OPA President Tom Terry clarified that the OPA would have to have no control over the entity and would have to operate at an “arm’s length” distance with its operations. The only thing that the board should have to do, he said, would be vote to be willing to accept money the organization might offer and provide guidance on how that money is spent. While he was adamant the board should not be involved with the proposal, he left the matter open to someone else who might want to create it.

Director Bill Cordwell pointed out that the idea was Budget and Finance Chairman Dennis Hudson’s and was not officially proposed by the committee.

Director Jack Collins asked why not allow a task force or committee to form outside the OP system. “It would be arm’s length. If it comes from the membership rather than the board I think it would have a heck of a lot more strength,” he said.

Secretary Terri Mohr explained the idea originated when Hudson determined that the OPA’s  Sec. 501(c)(4) private-owned entity status barred it from receiving grants and endowments. She suggested taking the idea to the community, creating more distance between the OPA and the proposal.

Stachurski said he wants to see the pros and cons of the proposal from the board’s financial advisors, auditors and attorney “before this board sits down and starts considering this. This is not a simple procedure. It’s a tough one.”

He also stressed the opinion that no OPA revenue should be used to set up the proposed organization. “Let’s be very clear about that,” he said.
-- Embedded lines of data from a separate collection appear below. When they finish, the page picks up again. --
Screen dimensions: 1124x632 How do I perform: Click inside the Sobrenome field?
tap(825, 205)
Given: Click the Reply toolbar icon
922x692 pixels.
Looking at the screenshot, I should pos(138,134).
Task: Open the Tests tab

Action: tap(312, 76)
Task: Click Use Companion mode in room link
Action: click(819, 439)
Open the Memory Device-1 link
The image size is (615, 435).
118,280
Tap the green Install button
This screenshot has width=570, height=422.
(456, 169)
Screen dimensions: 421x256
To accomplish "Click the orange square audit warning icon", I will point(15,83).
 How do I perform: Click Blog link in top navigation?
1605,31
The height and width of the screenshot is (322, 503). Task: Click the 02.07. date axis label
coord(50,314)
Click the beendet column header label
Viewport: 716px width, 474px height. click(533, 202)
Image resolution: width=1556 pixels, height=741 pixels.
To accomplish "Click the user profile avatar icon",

During public comment, resident Joe Reynolds told the board, “Essentially what you are talking about is setting up a charitable program, even though it may be independent.” He questioned why the board would have to be involved since the proposal does not require the board’s participation. “We have enough to do,” he said.

Resident Chip Bertino offered the Worcester County Veterans Memorial at Ocean Pines Foundation and the Friends of the Ocean Pines Library as two examples of separate entities formed for the type of functions proposed. The directors of those organizations might be a source of information when considering the proposal, he said.

Cordwell told the board the Budget and Finance Committee will request board approval to send a letter to the Worcester County Commissioners seeking feedback on their potential position if the OPA was to pursue the possibility of becoming a municipality. Cordwell was a member of the committee before being elected to the board and now serves as the board liaison to the committee. He said the committee wants to assess whether the county’s response would be support or rejection before it made a formal request.

Mohr said the motion might be premature now. “It just doesn’t seem like it is quite ready for this step yet,” she said.

Stachurski said he would be bringing a proposed resolution relating to recruiting for elective office in Ocean Pines before the board at to the regular meeting on Sept. 18. Terry said he wanted to get clarity on how to proceed with three change orders submitted by Harkins Builders and provide an update to homeowners on negotiations with Sandpiper Energy.

Terry also told the board that Collins would be the point person at meetings of the Worcester County Commissioners, where the board is working to establish more consistent precense.

The board recognized Outgoing Vice President Ray Unger and Director David Stevens for their years of community service as members of the OPA Board of Directors. President Tom Terry listed several significant events that occurred during their terms, including the beginning of the renovation of the Ocean Pines’ new yacht club and yacht club pool; the opening of the dog park; the revision of bylaws and resolution; the opening of the community center; Ocean Pines’ 40th and 45th anniversaries; the community selling non-ethanol fuel; the influx of casino money; drainage work; establishing golf greens; the opening of a skate park; the start of curbside recycling; upgrading tennis facilities; and the winning second at AGH penguin swim.